Now, I have encountered a little resistance to this practice from other mom friends who are OB/GYNs. (Just kidding. I am not friends with any OB/GYNS - except my own. My friends just act like OB/GYNs sometimes. Apparently.) These OB/GYN acting friends get even more technical with the girl part and call it a "labia."
I don't do that for two reasons. 1. I absolutely abhor that word "labia." It just sounds awful. And I hate the "minor" and "major" even more. Are we playing fuc&ing music here? 2. Who cares once you are down in that nether region what the hell it's technically technically called? 3. (okay three reasons) I think "Vagina" covers the entire region nicely and it, more or less, rolls off the tongue. (Ha! I said, "vagina" rolls off your tongue.
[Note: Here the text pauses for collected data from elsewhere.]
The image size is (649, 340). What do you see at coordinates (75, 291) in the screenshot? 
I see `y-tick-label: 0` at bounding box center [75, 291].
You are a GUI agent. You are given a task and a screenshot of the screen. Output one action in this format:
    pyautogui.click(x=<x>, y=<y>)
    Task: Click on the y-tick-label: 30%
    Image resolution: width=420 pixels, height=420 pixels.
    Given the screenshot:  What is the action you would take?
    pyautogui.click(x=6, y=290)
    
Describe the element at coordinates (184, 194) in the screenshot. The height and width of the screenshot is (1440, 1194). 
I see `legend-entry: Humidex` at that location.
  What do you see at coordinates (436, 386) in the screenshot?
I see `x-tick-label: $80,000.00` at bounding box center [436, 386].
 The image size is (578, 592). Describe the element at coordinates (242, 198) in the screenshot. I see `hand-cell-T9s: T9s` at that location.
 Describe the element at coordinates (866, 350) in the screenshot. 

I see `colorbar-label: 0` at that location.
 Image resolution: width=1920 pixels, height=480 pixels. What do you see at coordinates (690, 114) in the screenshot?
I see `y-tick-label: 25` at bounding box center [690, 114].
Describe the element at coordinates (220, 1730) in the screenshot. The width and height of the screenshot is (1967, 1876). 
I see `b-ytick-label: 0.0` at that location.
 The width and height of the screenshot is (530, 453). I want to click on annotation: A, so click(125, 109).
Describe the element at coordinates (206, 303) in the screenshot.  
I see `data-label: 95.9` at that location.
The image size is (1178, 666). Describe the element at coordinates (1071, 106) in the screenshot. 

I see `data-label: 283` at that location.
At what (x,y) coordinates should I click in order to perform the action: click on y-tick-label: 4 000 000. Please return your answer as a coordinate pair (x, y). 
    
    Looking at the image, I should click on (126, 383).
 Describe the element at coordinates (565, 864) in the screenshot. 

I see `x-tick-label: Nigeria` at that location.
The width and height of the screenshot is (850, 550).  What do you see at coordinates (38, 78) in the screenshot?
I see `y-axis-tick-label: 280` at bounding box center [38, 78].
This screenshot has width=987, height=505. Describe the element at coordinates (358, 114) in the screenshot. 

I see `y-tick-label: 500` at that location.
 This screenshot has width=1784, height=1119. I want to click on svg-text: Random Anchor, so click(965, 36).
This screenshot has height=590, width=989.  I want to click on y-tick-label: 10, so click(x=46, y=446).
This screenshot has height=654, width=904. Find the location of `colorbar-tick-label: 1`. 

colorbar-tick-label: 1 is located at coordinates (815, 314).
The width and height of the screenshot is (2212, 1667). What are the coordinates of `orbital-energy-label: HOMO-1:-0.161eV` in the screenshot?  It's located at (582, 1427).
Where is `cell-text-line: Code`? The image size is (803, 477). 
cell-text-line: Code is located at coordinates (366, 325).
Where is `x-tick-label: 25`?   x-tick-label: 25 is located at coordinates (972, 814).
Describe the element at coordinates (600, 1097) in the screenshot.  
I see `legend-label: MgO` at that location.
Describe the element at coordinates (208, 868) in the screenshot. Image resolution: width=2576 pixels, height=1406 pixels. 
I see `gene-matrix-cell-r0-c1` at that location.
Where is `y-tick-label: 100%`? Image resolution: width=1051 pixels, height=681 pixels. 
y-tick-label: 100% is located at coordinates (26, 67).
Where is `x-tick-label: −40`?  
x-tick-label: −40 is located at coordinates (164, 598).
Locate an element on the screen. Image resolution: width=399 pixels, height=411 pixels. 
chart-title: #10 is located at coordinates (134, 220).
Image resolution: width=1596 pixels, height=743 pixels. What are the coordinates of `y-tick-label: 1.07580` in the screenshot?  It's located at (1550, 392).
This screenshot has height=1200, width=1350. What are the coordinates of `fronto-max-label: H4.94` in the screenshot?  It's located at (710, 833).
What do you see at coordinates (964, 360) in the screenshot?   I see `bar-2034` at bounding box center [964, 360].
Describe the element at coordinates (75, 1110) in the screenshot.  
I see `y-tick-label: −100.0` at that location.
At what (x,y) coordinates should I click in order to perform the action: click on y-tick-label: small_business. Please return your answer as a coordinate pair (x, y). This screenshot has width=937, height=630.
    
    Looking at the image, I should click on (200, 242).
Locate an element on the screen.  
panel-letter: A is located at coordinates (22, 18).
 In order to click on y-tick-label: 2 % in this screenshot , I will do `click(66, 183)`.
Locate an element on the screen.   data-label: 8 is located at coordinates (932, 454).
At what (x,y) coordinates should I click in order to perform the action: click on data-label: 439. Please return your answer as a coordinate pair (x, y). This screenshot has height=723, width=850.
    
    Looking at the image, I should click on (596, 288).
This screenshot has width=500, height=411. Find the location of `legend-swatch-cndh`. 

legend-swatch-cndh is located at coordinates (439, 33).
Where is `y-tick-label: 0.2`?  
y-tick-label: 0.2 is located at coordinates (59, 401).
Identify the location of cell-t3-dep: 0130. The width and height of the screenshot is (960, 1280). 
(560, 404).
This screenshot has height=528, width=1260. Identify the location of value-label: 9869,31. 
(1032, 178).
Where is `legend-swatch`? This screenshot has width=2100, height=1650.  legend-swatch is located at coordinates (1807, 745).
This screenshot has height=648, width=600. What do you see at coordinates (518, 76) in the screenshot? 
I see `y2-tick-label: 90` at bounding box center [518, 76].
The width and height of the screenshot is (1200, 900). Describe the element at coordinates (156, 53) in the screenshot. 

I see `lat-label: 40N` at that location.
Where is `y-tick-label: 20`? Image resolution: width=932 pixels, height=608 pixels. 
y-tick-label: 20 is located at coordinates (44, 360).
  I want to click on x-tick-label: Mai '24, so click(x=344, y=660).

Hubby would be so proud.)
Back to my post - which, if you don't remember was about CSI chalk drawings - so, baby runs back to hubby and me and screams that her PA-GINA is pink! I immediately gag on beer and hubby glances up from his iTouch and says, "WHAT did she just say???"
"Her pa-gina is pink."
Hubby said, "Oh my GAWD. Fabulous." I don't think that's what he really said, but that's how it translated. Close enough.
Girl 3 then proceeded, "LOOK GUYS! COME SEE! I CHALKED MY PA-GINA PINK!!! SEE IT? DO YOU LIKE MY PINK PA-GINA???"
I think hubby died then. Then when he came back to life I think he said, "Make her stop," weakly through his snorts of laughter.
While I said, "Oh, I can't wait for her to go school and say that."
While Baby continued to scream for the neighbors and everyone to hear, "DADDY COME SEE MY PINK PAGINA."
How beautiful is this, guys? We have gone from What the Focka? to The Pagina Dialogues. Perfect. Our lives are complete.